If you mean that the results change when you add variables after the decomposition command, please send me a mod file to check.

okay. thank you. but obseravtion errors are not included?

And i also do not understand why the eps have different values when looking at different time series? I thought that the kalman filter estimates the unknown values of the shocks innvoations and these values are the same for all observable time series. The decomposition is then just the experiment, how would have the variable (say BIP) look if we shut off all shocks except one (like in the Ireland paper http://fmwww.bc.edu/ec-p/wp735.pdf).

what does dynare do?

Before going on, let's get the facts straight.

If you change the observables in the varobs-command, you change the observation equation of the Kalman smoother and thus the results will change. You use a different set of observations to estimate the shocks. If you e.g. suddenly observe TFP you can better estimate TFP shocks than inferring them from just observing consumption and output.

If you mean that you only change e.g.

Code: Select all

shock_decomposition c y;

to

Code: Select all

shock_decomposition c y a;

and the results for c and y change, there must be something wrong. In this case, the observation equation is the same and the estimated shocks must be the same so that results should not change. If this is what you observe, please send me the mod-file.

no this does not happen.

but what about the rest of my question?

does the graph perhaps show (for example when i look at y) the different y when switching only one shock on??

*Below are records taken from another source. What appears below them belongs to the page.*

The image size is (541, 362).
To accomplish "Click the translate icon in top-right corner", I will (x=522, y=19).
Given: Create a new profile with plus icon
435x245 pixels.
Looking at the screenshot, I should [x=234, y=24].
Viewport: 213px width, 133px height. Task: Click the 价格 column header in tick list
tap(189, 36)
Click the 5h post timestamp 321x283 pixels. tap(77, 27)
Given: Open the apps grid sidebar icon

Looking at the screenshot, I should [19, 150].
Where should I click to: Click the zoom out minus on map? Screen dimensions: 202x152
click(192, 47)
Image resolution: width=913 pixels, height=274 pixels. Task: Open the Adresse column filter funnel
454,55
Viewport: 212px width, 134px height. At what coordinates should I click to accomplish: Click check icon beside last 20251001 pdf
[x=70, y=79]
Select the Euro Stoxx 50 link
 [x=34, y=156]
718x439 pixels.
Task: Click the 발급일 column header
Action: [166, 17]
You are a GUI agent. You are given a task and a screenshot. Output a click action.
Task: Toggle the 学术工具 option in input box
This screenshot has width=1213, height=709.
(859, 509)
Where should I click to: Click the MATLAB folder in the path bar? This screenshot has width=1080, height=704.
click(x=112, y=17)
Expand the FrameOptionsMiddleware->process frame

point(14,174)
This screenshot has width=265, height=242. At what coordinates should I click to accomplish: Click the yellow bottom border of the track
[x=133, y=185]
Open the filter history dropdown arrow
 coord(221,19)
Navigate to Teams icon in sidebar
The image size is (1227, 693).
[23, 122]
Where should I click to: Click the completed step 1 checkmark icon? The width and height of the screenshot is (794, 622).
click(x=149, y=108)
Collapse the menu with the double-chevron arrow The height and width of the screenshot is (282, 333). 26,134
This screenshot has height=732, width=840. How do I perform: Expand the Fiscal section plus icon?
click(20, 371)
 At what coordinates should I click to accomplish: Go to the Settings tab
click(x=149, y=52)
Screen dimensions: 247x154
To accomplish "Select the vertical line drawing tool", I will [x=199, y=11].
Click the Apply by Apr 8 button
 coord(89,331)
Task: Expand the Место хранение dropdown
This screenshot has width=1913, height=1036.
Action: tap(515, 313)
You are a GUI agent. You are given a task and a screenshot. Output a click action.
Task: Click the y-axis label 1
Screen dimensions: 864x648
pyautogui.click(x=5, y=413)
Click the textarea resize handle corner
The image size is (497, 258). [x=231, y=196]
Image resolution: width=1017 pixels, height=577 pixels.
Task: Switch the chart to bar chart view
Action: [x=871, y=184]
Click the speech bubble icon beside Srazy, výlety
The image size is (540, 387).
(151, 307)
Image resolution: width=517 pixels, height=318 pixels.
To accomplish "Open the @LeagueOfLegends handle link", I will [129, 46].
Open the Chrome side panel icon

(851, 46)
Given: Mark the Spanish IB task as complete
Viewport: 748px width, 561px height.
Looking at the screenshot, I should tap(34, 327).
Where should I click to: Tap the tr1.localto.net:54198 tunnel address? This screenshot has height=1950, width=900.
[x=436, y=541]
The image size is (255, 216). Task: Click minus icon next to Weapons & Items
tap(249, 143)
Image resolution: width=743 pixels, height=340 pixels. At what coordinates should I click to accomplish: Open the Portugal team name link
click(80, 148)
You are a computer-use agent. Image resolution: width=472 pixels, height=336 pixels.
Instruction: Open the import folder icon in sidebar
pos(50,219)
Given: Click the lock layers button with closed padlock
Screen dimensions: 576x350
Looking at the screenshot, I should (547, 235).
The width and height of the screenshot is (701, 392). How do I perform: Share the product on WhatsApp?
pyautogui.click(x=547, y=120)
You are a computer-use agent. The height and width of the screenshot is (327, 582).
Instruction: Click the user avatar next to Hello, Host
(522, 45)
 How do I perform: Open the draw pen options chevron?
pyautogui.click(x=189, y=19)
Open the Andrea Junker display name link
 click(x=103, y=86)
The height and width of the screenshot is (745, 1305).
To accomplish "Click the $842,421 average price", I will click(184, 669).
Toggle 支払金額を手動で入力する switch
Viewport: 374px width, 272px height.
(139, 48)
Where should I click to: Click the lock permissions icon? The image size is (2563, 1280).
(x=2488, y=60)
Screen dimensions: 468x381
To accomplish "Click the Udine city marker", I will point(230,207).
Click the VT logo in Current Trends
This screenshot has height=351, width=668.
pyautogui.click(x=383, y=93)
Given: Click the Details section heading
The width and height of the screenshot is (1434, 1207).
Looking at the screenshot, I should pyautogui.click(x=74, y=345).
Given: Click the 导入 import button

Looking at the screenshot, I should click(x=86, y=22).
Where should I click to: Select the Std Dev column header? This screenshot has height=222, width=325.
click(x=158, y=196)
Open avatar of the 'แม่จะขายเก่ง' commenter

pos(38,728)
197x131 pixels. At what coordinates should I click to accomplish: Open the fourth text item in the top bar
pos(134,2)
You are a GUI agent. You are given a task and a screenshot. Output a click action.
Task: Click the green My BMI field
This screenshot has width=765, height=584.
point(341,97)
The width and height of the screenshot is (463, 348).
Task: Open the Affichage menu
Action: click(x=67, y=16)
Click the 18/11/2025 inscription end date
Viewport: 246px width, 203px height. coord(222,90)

Sorry, but I still do not get the question. The graphs do not show the smoothed shocks, but

the contribution of the the respective smoothed shocks to the deviation of the smoothed endogenous variable from its steady state

Why should a TFP shock at time 1 have the same effect on output and inflation? The former usually goes up while the second one goes down.

Okay. I understand.

Does Dynare uses observation errors? So that I can use more observable variables than shocks in the model?

Yes, you can introduce measurement error on an endogenous variable by specifying the variance of this endogenous variable in the shocks block. Let yobs be such a variable, then use

Code: Select all

shocks;
stderr yobs...
end;

Alternatively, just explicitly add a structural shock in the obseration equation in the model:

Code: Select all

yobs=y + eps_meas_y;


Done correctly, this is perfectly equivalent.